Contract value is one of the first numbers suppliers see, but it is not a simple signal. A larger contract may be attractive, yet harder to win and more costly to bid.
Understanding how value shapes competition helps teams make better bid/no-bid, pricing, and partner decisions.
Price Effect
Contract value affects how suppliers assess return on bid effort. A low-value tender may not justify a complex response. A high-value tender may justify investment but require stronger evidence, governance, and pricing discipline.
Bid cost should be part of the value calculation, not an afterthought.
Tender Attractiveness
A tender is attractive when value, fit, timing, competition, and delivery risk align.

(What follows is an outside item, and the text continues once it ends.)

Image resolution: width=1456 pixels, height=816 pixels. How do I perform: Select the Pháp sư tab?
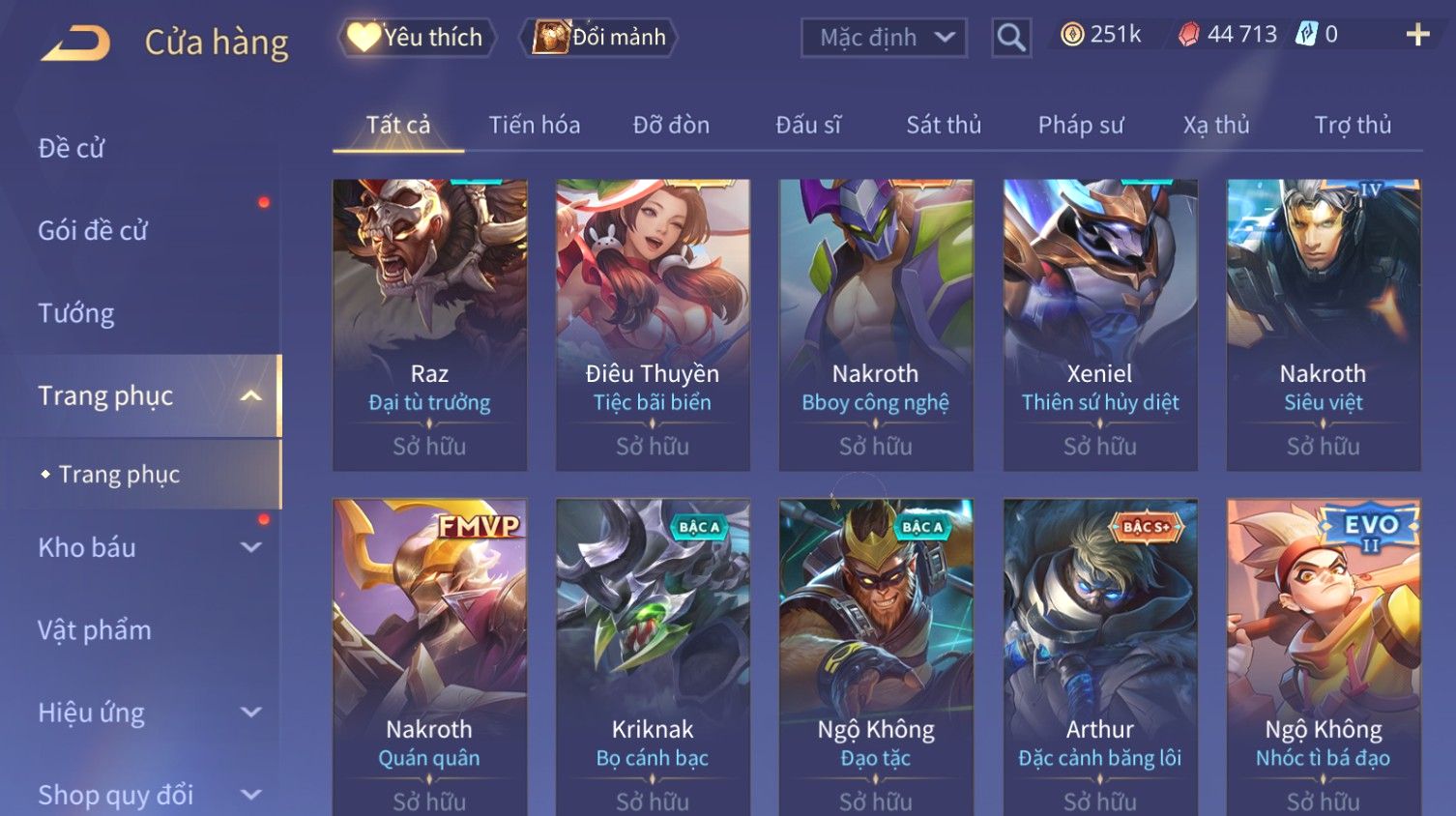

Value alone cannot overcome weak buyer fit or unrealistic preparation time.
Suppliers should assess whether the contract size matches their capability, references, balance sheet, and delivery model.
Volume Correlation
Contract aggregation can reduce the number of accessible opportunities while increasing individual contract value. Lotting can sometimes broaden participation by making scopes more accessible.
Competition analysis should therefore examine contract structure, not only headline value.
Competition Economics
Suppliers should build different strategies for low-value high-volume work, mid-value competitive tenders, and large strategic procurements.
Procurement intelligence helps identify which value bands and categories produce the strongest fit for each supplier.
Sources
Sources and Further Reading
- European Court of Auditors: Special Report 28/2023
Competition trends in EU public procurement through 2021.
- EUR-Lex: Directive 2014/24/EU
EU public procurement directive covering procedures, prior information notices, market consultations, frameworks, and contract modifications.
- European Commission: Public procurement
EU procurement market size, policy priorities, and public-sector purchasing context.
- TED: eForms standards
EU notice forms and eForms publication standards for TED.
FAQ
Frequently Asked Questions
Does a higher contract value always mean more competition?
No. Higher values can attract interest, but they can also require scale, references, financial strength, and delivery capacity that narrow the supplier field.
How should suppliers assess contract value?
They should compare value with bid cost, buyer fit, competition, incumbent position, delivery risk, contract structure, and preparation time.
Why do lots matter for competition?
Lots can make large procurements more accessible by separating scope, while aggregated contracts can restrict participation to larger suppliers.